[Stored data entries]
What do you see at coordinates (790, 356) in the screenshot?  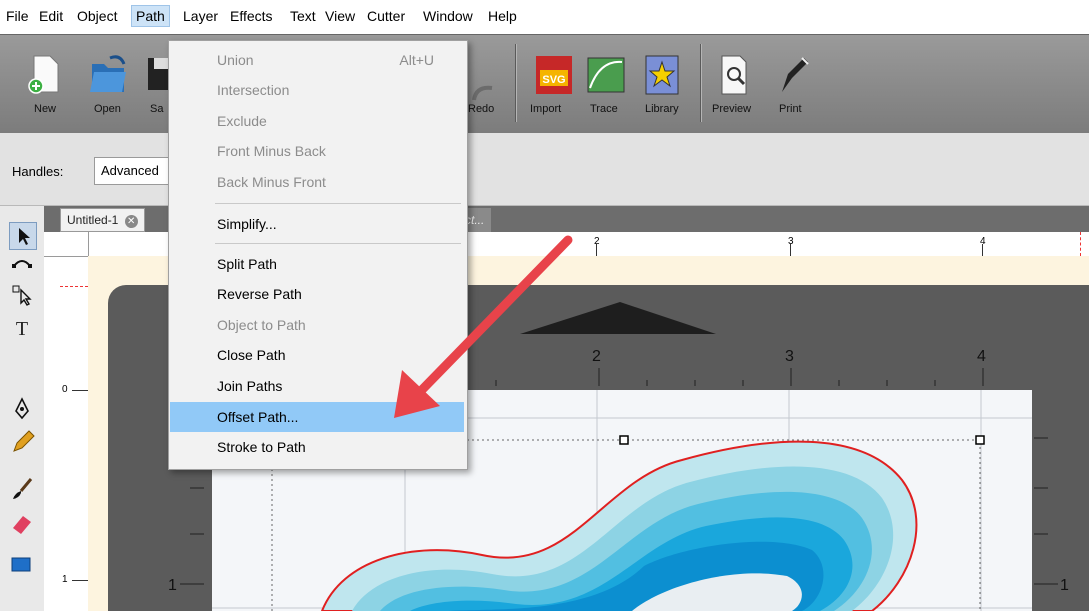 I see `mat-label: 3` at bounding box center [790, 356].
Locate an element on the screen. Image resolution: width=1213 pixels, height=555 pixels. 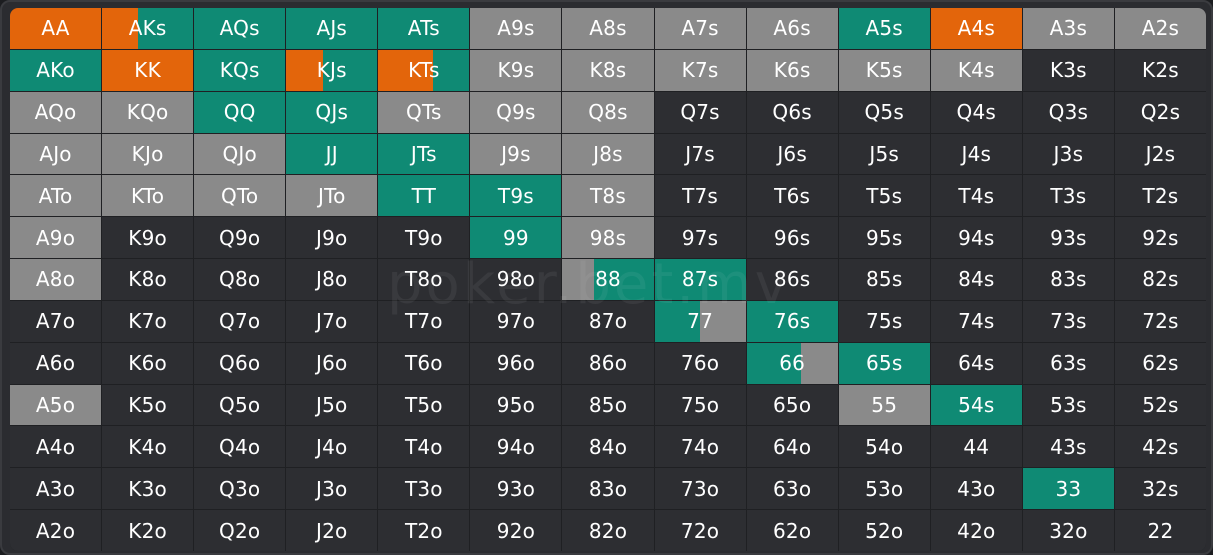
hand-cell-54o: 54o is located at coordinates (884, 447).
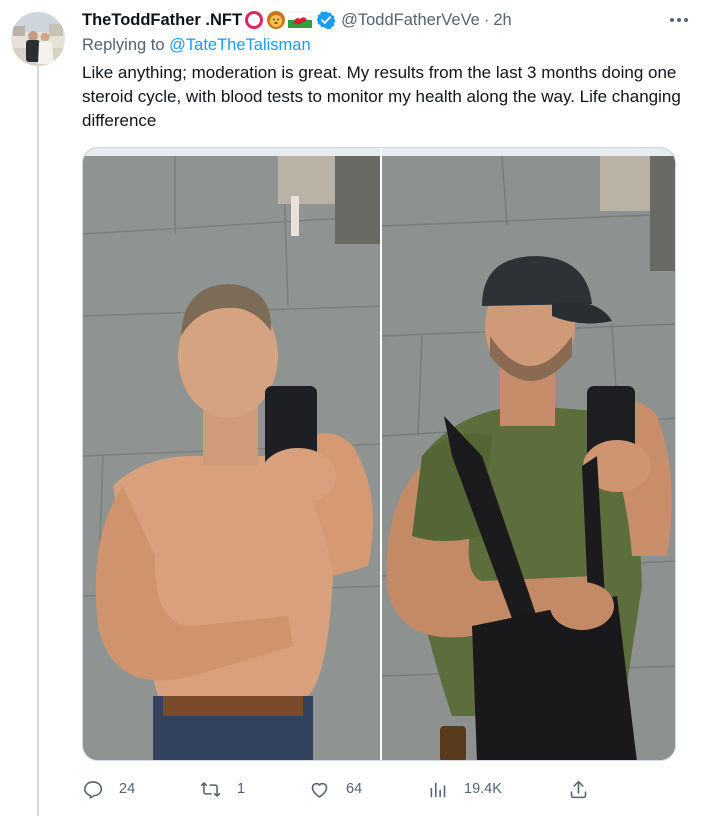 This screenshot has width=712, height=816. I want to click on lion-icon, so click(276, 20).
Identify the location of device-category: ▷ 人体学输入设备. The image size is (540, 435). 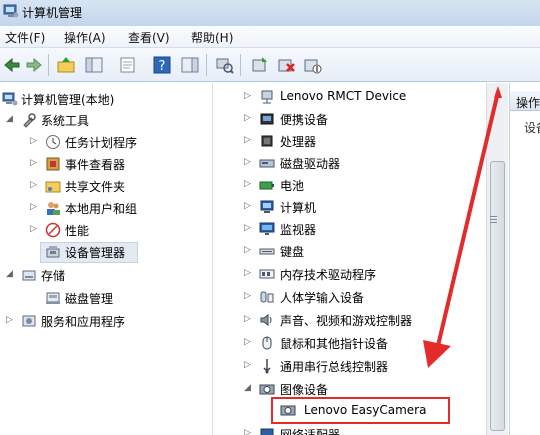
(348, 297).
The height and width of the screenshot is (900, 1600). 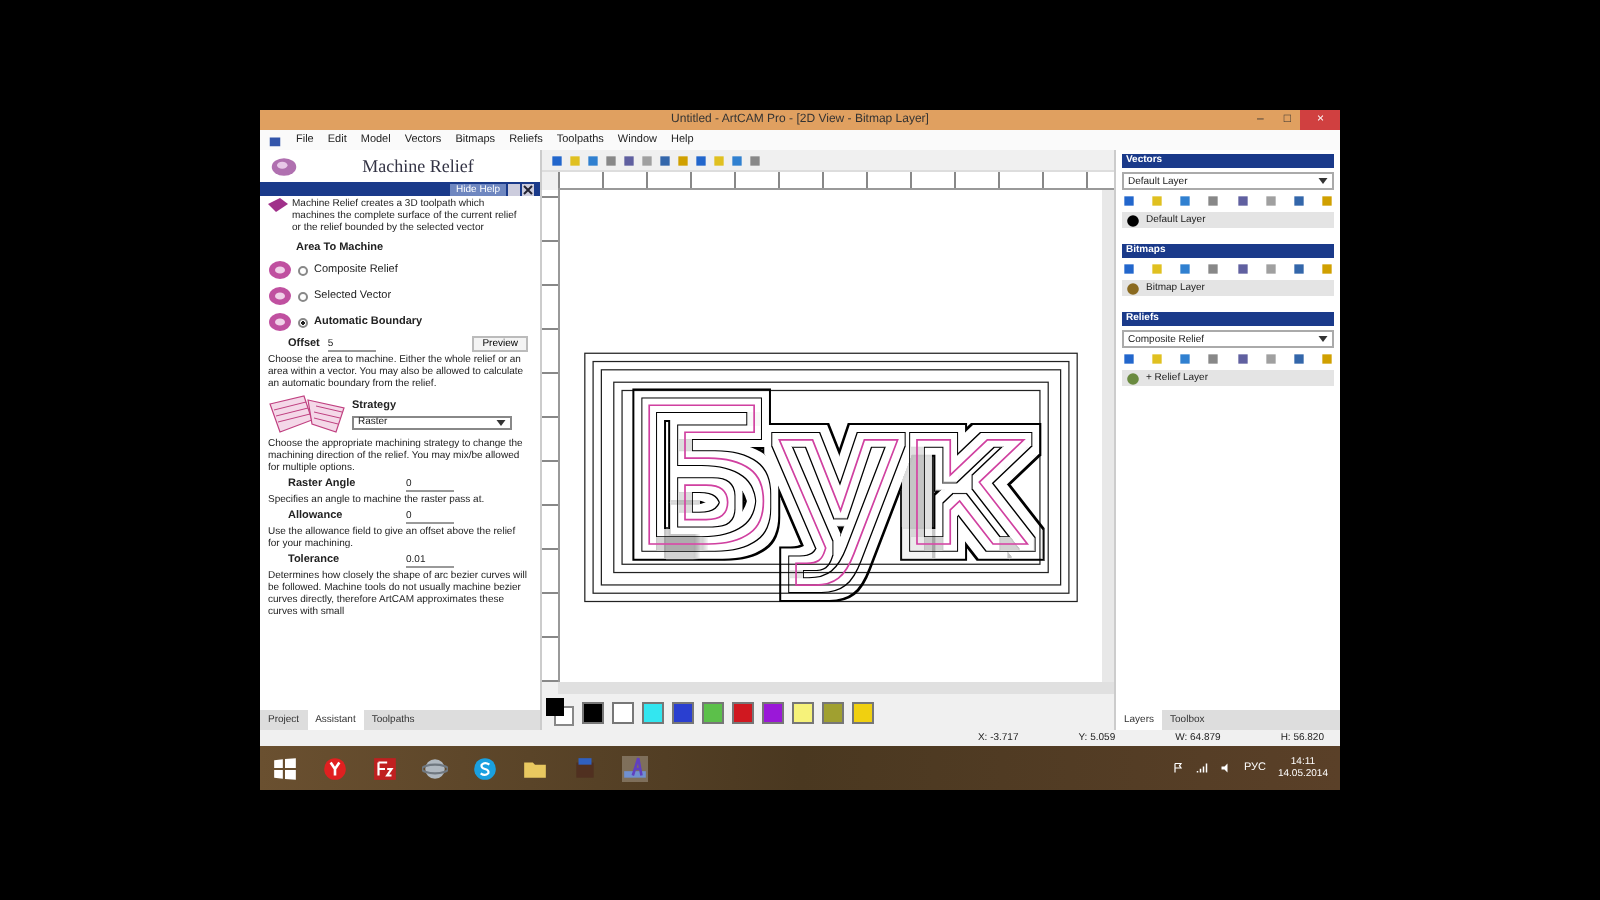 I want to click on close-icon, so click(x=528, y=189).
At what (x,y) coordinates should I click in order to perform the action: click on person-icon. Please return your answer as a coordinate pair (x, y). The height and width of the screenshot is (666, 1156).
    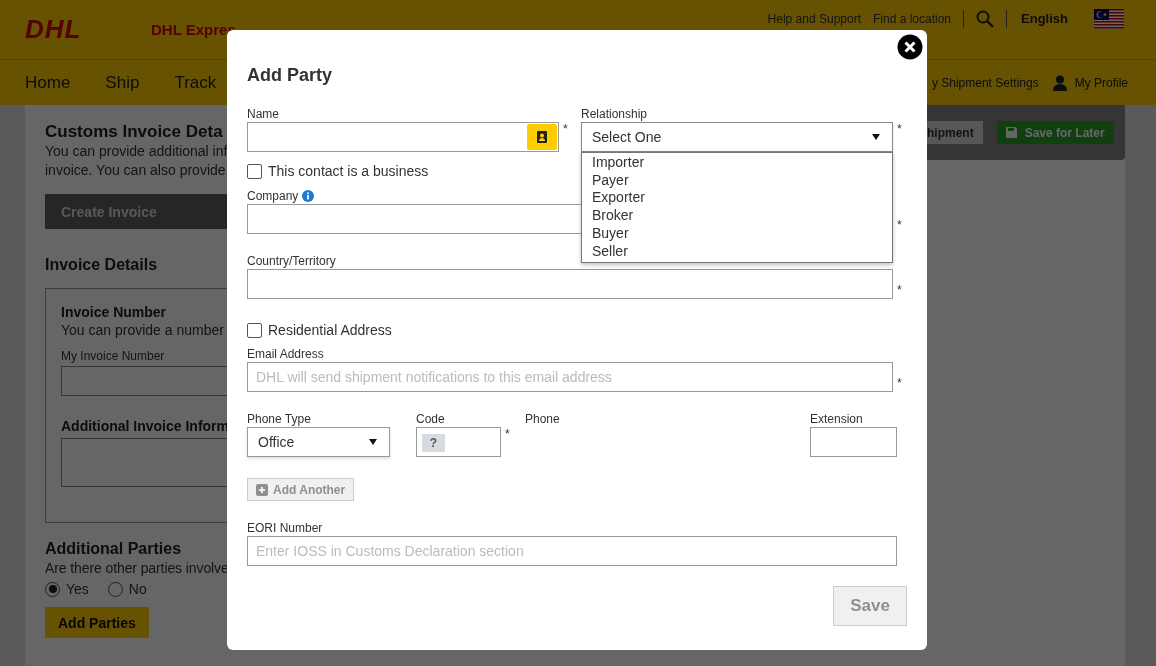
    Looking at the image, I should click on (1060, 82).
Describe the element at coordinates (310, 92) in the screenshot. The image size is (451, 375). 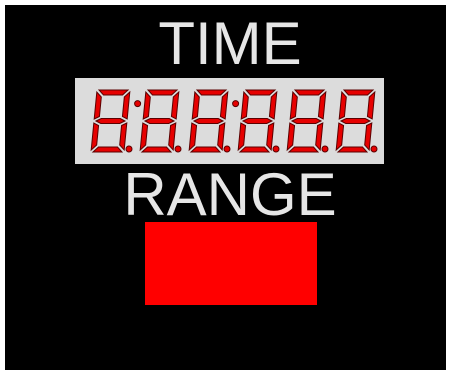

_Task to complete:_ Give everything from the line containing "At what (x,y)" down to the line containing "Looking at the" as a JSON list of strings, one string per line, skipping blank lines. Leave the pictures out of the answer.

_Solution for this task:_
[
  "At what (x,y) coordinates should I click in order to perform the action: click on person-icon. Please return your answer as a coordinate pair (x, y). The height and width of the screenshot is (666, 1156).",
  "    Looking at the image, I should click on (1060, 82)."
]